EXERCISE INSTRUCTIONS —
[1] In the passage on the Neptune Declaration, rewrite the portion from "The Liberian Registry has" up to and including "caused by COVID-19.", substituting "global" for "worldwide".
[2] Using the passage on the Neptune Declaration, answer each question briefly:
(a) Who is the Chief Operating Officer of the Liberian International Ship and Corporate Registry?
(b) How many vessels around the globe does the Liberian Registry have?
(c) More than how many organizations have signed the Neptune Declaration?

The Liberian Registry has become the very first ship registry to sign onto the Neptune Declaration on Seafarer Wellbeing and Crew Change. The Liberian Registry joins over 300 owners, operators, and maritime organizations in this very important worldwide call to action to end the unprecedented crew change crisis caused by COVID-19.
Chief Operating Officer of the Liberian International Ship and Corporate Registry (LISCR), Alfonso Castillero, states: “I am very proud to have the Liberian Registry join as signatory to the Neptune Declaration. It is an honor for us to sign, and we pledge to continue our efforts in facilitating crew changes aboard our 4,600 vessels around the globe. COVID-19 has created unprecedented challenges, and we have been fighting for the facilitation of crew changes since the early days of the pandemic, working closely with industry bodies such as ICS and ITF, port and coastal States, and with the owners and operators of Liberian flagged vessels.”
Signed by more than 500 organizations, the Neptune Declaration highlights the main actions that are required to be taken in order to resolve the crew change crisis. The daily lives and wellbeing of seafarers was highly impacted due to COVID-19 pandemic and led to a humanitarian crisis at sea.

DATA PROVIDED —
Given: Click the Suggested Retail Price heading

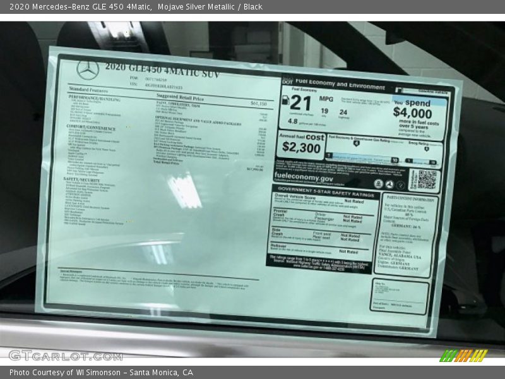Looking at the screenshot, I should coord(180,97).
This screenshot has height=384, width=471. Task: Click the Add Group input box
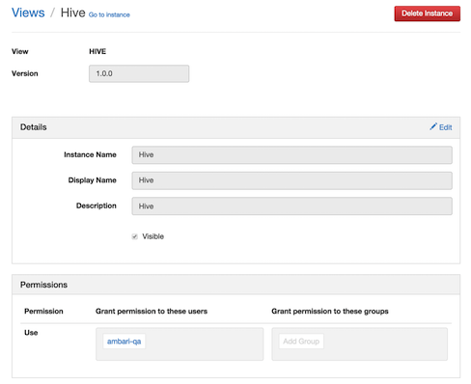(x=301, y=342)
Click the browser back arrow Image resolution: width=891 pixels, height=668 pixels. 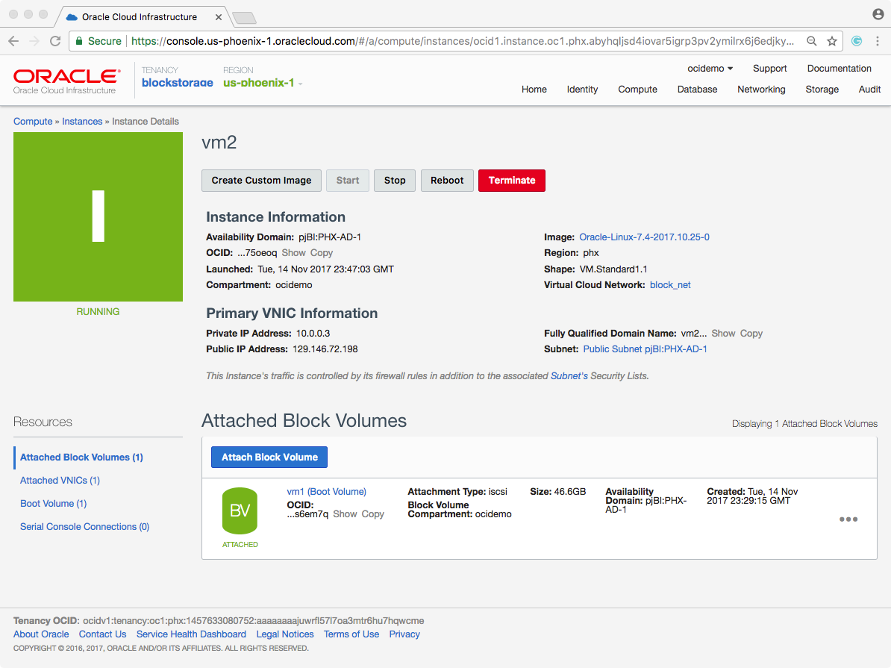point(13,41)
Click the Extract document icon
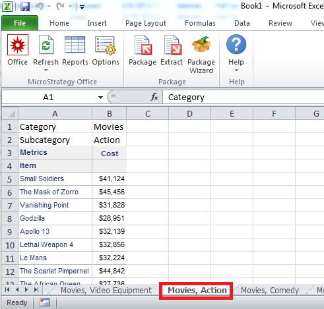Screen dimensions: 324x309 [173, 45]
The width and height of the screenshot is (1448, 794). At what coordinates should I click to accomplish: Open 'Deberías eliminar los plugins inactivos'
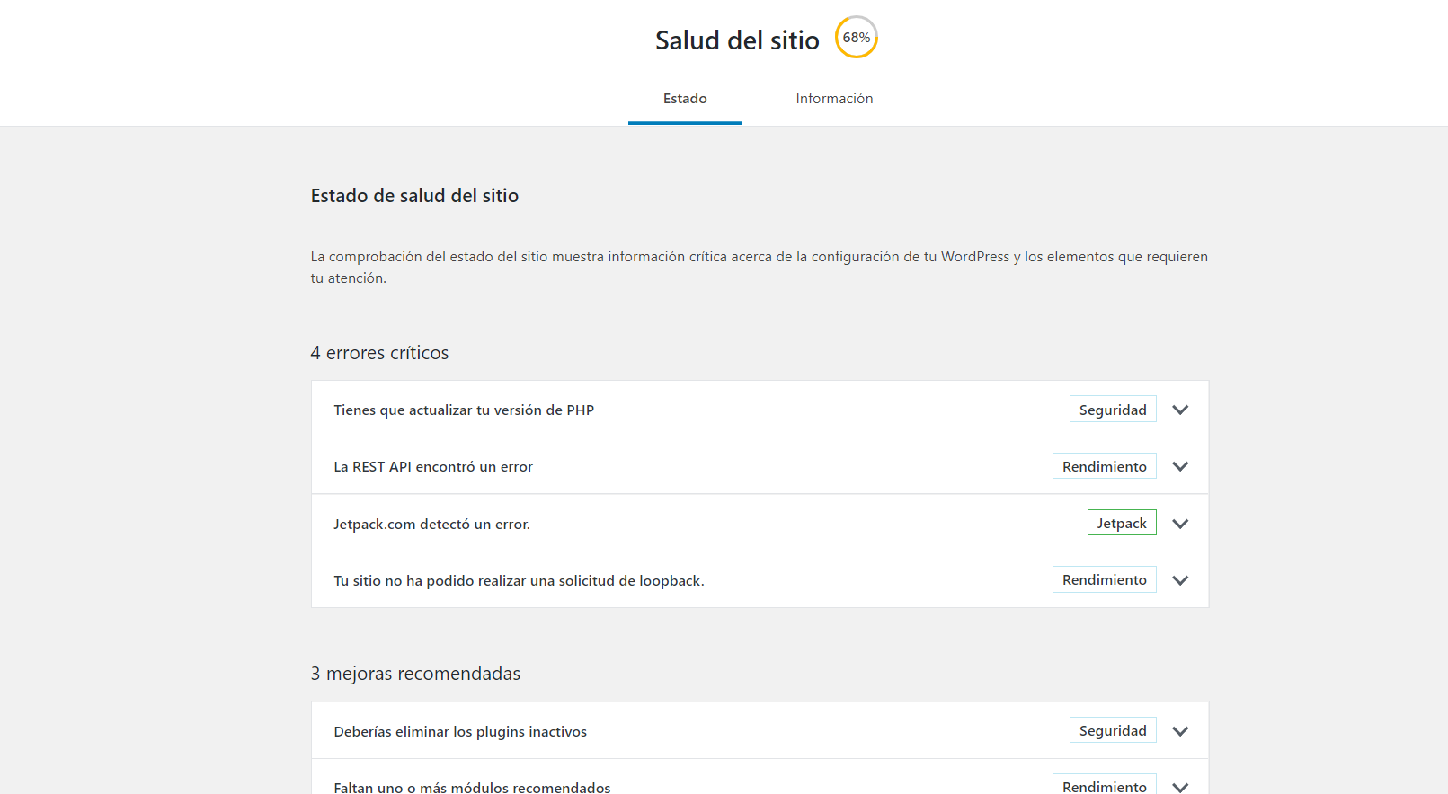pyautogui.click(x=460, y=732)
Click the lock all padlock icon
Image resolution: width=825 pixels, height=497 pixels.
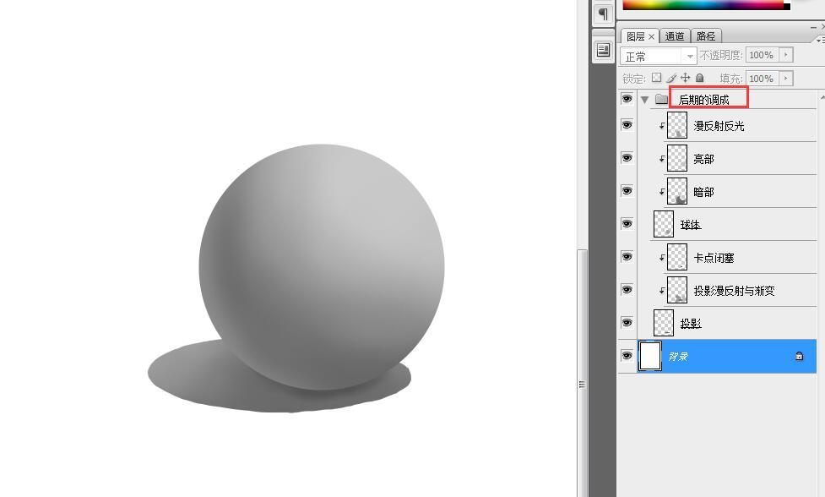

ANSWERS FOR THE TASKS —
[1]
The Liberian Registry has become the very first ship registry to sign onto the Neptune Declaration on Seafarer Wellbeing and Crew Change. The Liberian Registry joins over 300 owners, operators, and maritime organizations in this very important global call to action to end the unprecedented crew change crisis caused by COVID-19.

[2]
(a) Alfonso Castillero
(b) 4,600 vessels
(c) More than 500 organizations